Figure 6. In this example, there are 93 pages of data, so you'll make 93 API calls to get each page.

Figure 6. In this example, there are 93 pages of data, so you'll make 93 API calls to get each page.

The loop starts with the second page of data by adding page_number=2 to the end of the code, and appends the second page to the first page using rbind . Then it repeats until all of the pages have been returned. This leaves you with a nice neat data frame with all of the data you requested that R can then analyze.

Figure 7. Notice that the data frame has grown from 100 rows to more than 9,000 as each page of data has been added.

Figure 7. Notice that the data frame has grown from 100 rows to more than 9,000 as each page of data has been added.

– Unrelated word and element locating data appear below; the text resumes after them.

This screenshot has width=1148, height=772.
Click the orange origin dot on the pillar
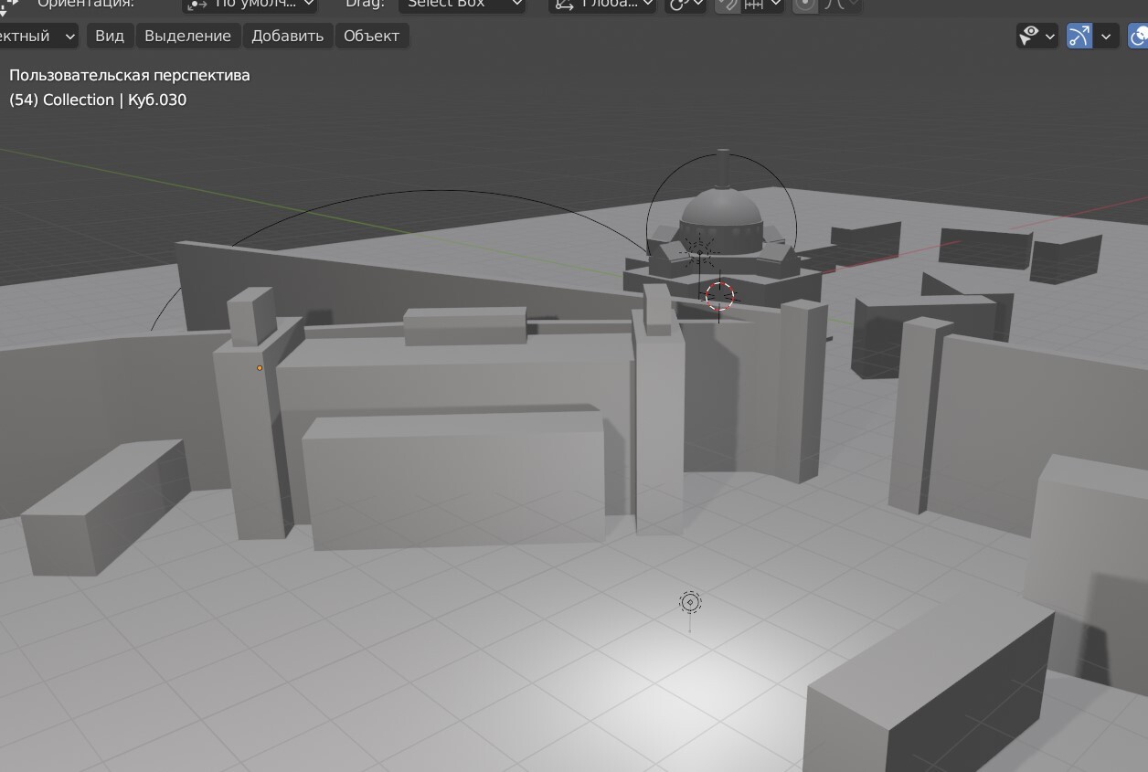[x=260, y=368]
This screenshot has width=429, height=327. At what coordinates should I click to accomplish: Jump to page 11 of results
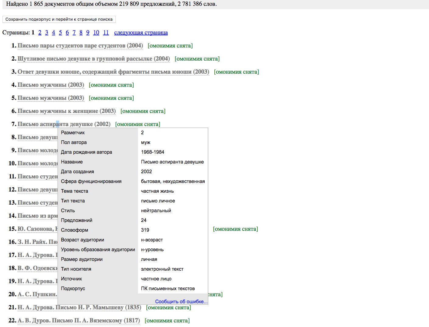tap(106, 33)
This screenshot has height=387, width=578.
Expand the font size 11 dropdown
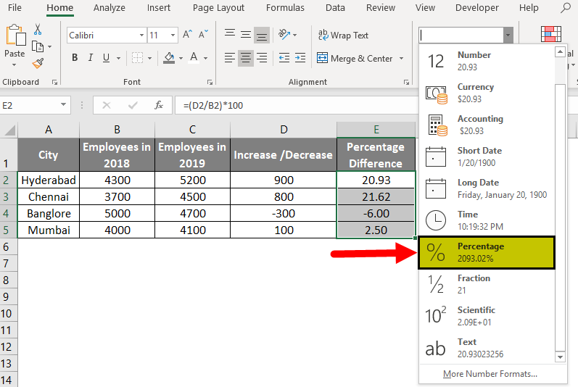tap(173, 35)
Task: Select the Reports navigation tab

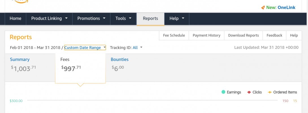Action: [x=150, y=18]
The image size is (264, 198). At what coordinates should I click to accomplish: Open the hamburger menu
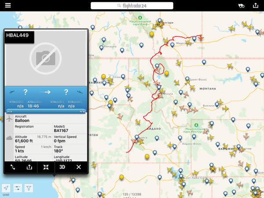[x=8, y=6]
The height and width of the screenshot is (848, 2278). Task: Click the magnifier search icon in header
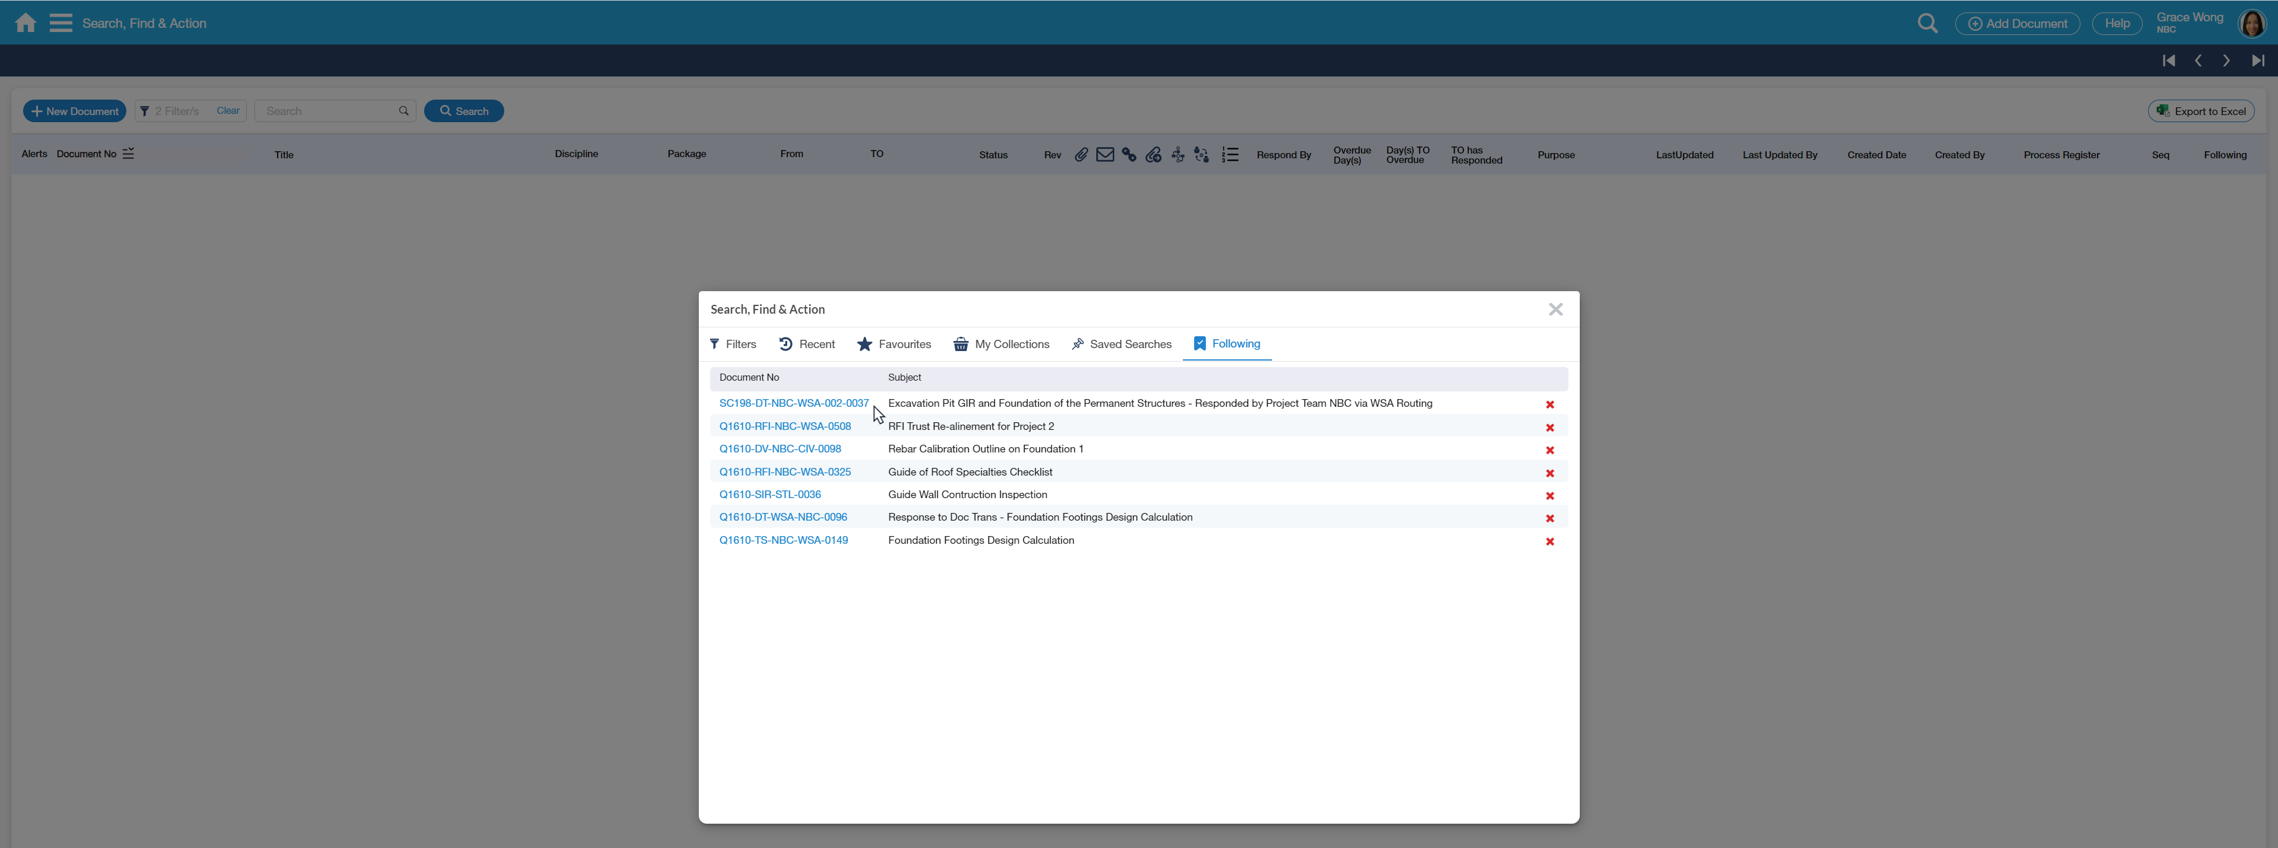pos(1927,24)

Applying the same methodology to other APIs

The basic process for accessing many RESTful APIs is the same: Use the httr and jsonlite packages to make a GET request, parse the results, and page through all of the data. This requires converting the raw data from the GET request to JSON and then into a parsed data frame. The only difference in methodology across APIs is that some APIs have a different approach to paging.

Intercom's API , for example, has a scroll parameter. Your first API call will return this as a character that you can add to subsequent calls to get more data. The Stripe API returns a "has_more" parameter that works in conjunction with a "starting_after" parameter in your API call. Instead of a for loop, you can write a while loop:


while(get_request[2] == "TRUE"){


That will repeat your API call, "starting_after" the last call you made until has_more is false. As long as you can adapt the paging methodology of the API you'd like to use, you can use these techniques to access just about any API in R.